アソブロックを卒業後も何かとやり取りがあったので、平山さんのことはまずまず知っているつもりだったが、今日は彼女のアイデンティティに関わることで全く知らなかったことを打ち明けられた。
「家族の練習問題」1巻に「過去・現在」というお話がある。著者が受け持つ大学のオープン講座を、とあるシニア男性が受講する話だ。著者は最初「定年退職者の学び直し」だと感じ「人生100年時代のロールモデルだな」と感じたと書く。だが、ある日のレポートで、その男性は、何十年も前に、自宅裏で起きた土砂崩れの影響で妻と娘一人を失い、その後の人生を残った娘のためだけに生きてきたことを吐露する。その娘も結婚し、「ようやく人に話せるようになったので」とレポートには記されていたらしい。
人が何を抱えて生きているかなど、実のところは誰にも分からない。「思いつめずに話せばいい」などと、安易にアドバイスすべきでもない。カミングアウトは大切だが、同じくらい相手とタイミングも重要だと私は思う。

11月*日
通算67回目になる家族理解ワークショップを東京海洋大学で開催した。参加者は16名。様々な場所で対人援助を仕事にする人たちだ。
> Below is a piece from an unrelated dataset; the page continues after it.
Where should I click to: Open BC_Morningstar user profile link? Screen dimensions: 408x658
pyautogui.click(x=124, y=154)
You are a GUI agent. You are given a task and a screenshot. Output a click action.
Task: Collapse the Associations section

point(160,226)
ワークショップでは複数人でグループワークをするのだが、SC(スクールカウンセラー)の40代女性とボーイスカウトのリーダーをする50代女性と3人で話をしたときのことだった。
SCの彼女が、「相談に来るのに相談をしない中学生」の話をしてくれた。いくつかの学校を掛け持ちする彼女の出校日には、複数の中学生から「相談予約」が入る。当日、時間通りに来談に来た中学生。ところがいざ対面すると、なかなか相談をしないのだという。相談内容を聞き出すまでに、面談が3回、4回とかかることも珍しくないという。これを、彼女は「自らの信頼関係構築力の足りなさだ」と振り返ったが、聞いていた私は、果たしてそうだろうかと疑問を口にした。
ここには「相手に迷惑を掛けたくない」という気持ちがあるのではないだろうか。一般に「快適主義」とも呼ぶらしいのだが、自身が快適でいることに最大の配慮をする傾向が益々強くなっていると思う。バスのベビーカー持ち込み問題も、保育園の騒音問題も、快適主義の行き過ぎた一面だと思う。
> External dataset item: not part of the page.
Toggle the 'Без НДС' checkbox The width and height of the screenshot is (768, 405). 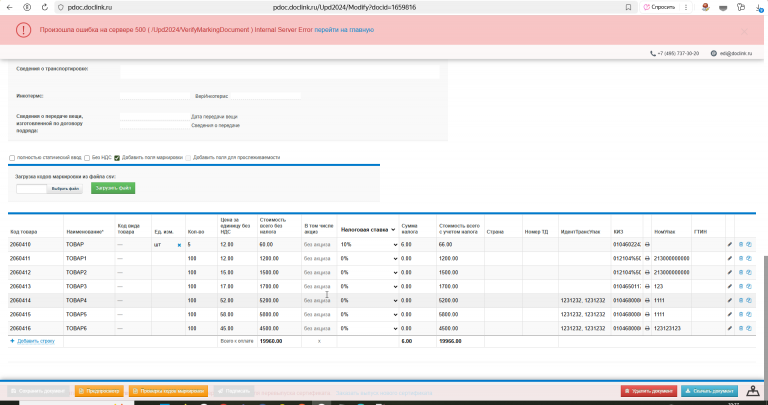tap(87, 158)
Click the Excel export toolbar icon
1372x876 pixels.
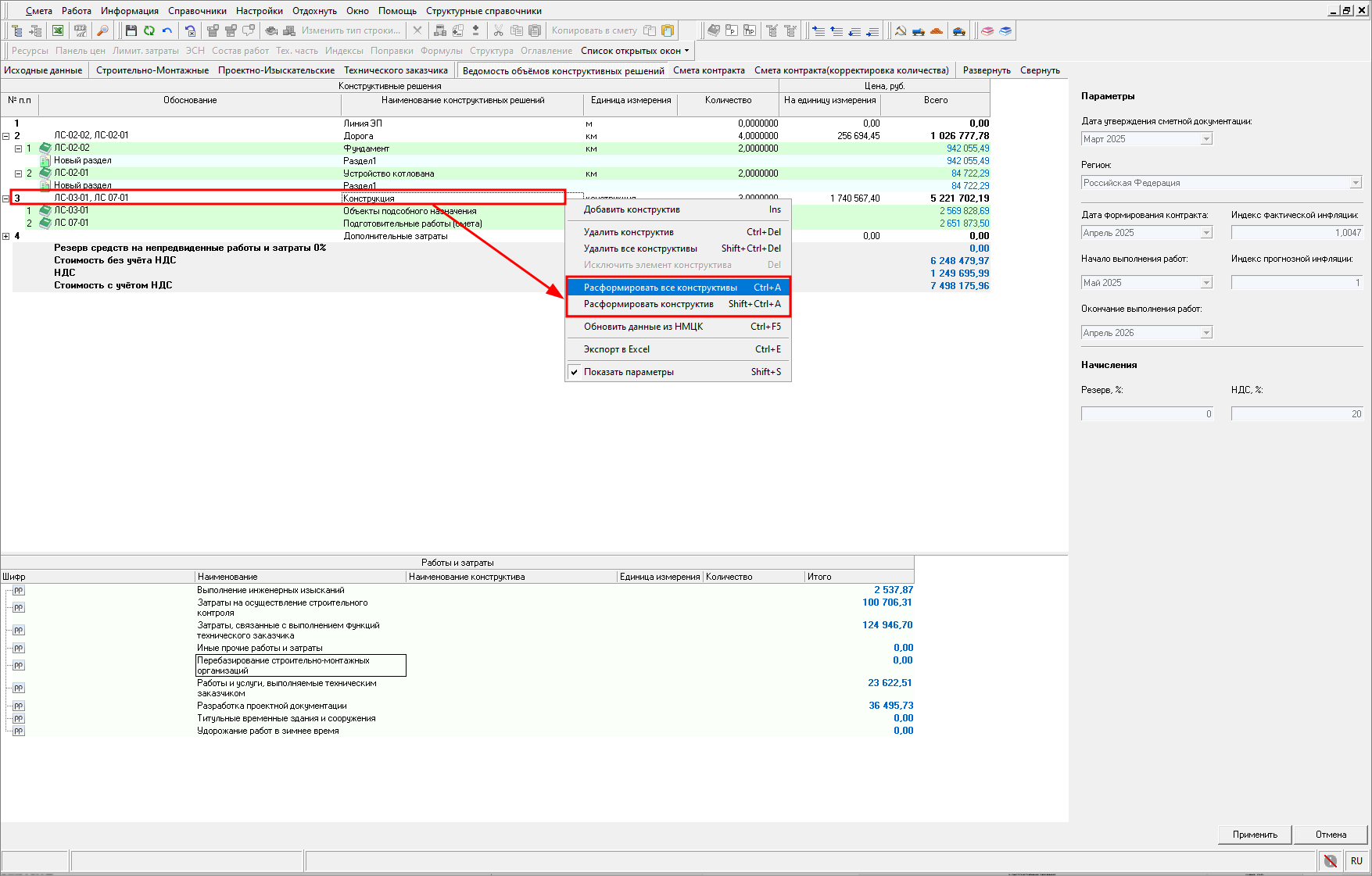58,30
快適主義の蔓延は、同時に「他人に迷惑をかけないように振舞う」ことを強いる面をはらむ。人は本来、人に迷惑をかけてしまうものなのに、それを恐れてしまう。配慮に配慮を重ねて生きているから、人から迷惑を掛けられることに弱くなる。この感覚は、個人主義の成れの果てだと私は思う。
中学生の話に戻すと、本来「相談する」ことが当たり前の場であるにも関わらず、「こんなことを聞いていいのだろうか」「先生を困らせてしまうのではないだろうか」というような気持ちを、今言ったような世情を背景に、感じさせていないとも限らない。話をしてくれたSCが、要因を内向きに求めようとするのも、ある意味個人主義のもたらす発想だと言えなくもないと思う。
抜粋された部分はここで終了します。